**Work task**
In the entries below, find every line with the string "height" and copy it.

**The data**
※

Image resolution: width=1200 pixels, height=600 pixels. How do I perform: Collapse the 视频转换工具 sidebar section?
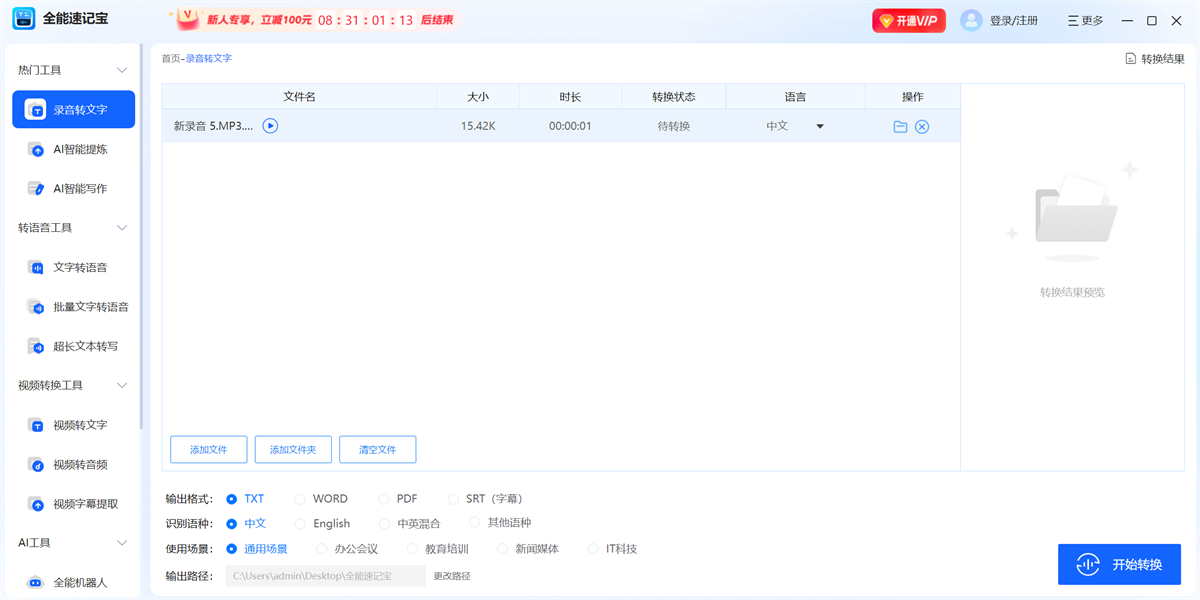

※

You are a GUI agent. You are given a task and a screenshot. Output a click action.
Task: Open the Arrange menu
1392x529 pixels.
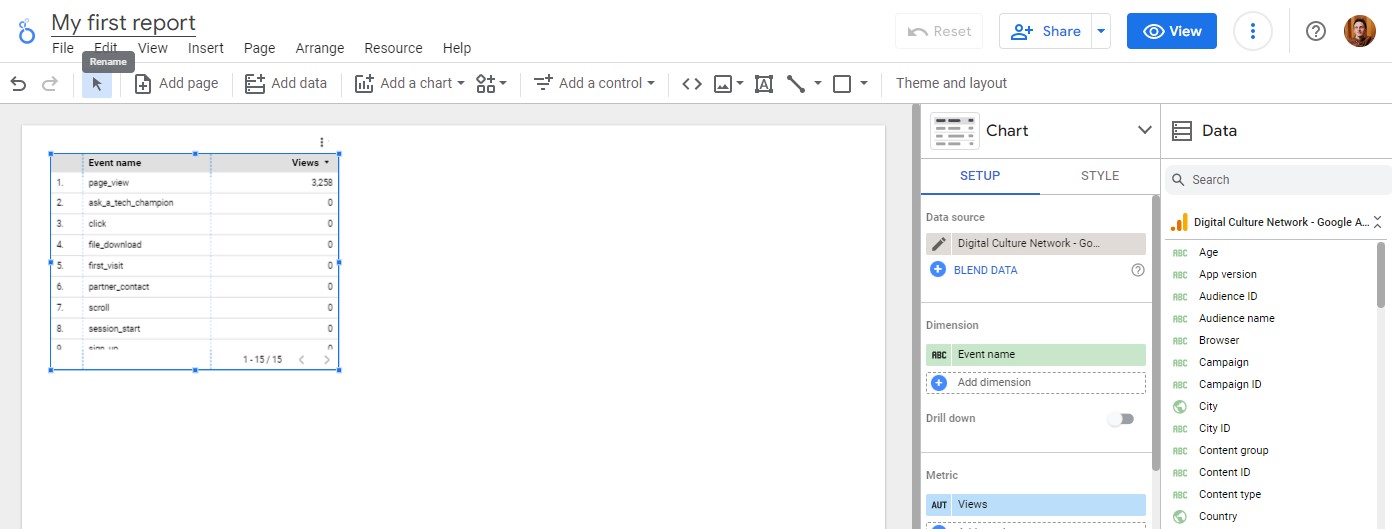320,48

※

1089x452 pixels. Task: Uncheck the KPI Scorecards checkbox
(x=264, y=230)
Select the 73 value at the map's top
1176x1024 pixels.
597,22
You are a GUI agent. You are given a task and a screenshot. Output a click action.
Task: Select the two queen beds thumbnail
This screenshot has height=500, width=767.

※

**Response to the task**
Image resolution: width=1200 pixels, height=600 pixels. How do I perform: Collapse the 视频转换工具 sidebar section?
This screenshot has height=500, width=767.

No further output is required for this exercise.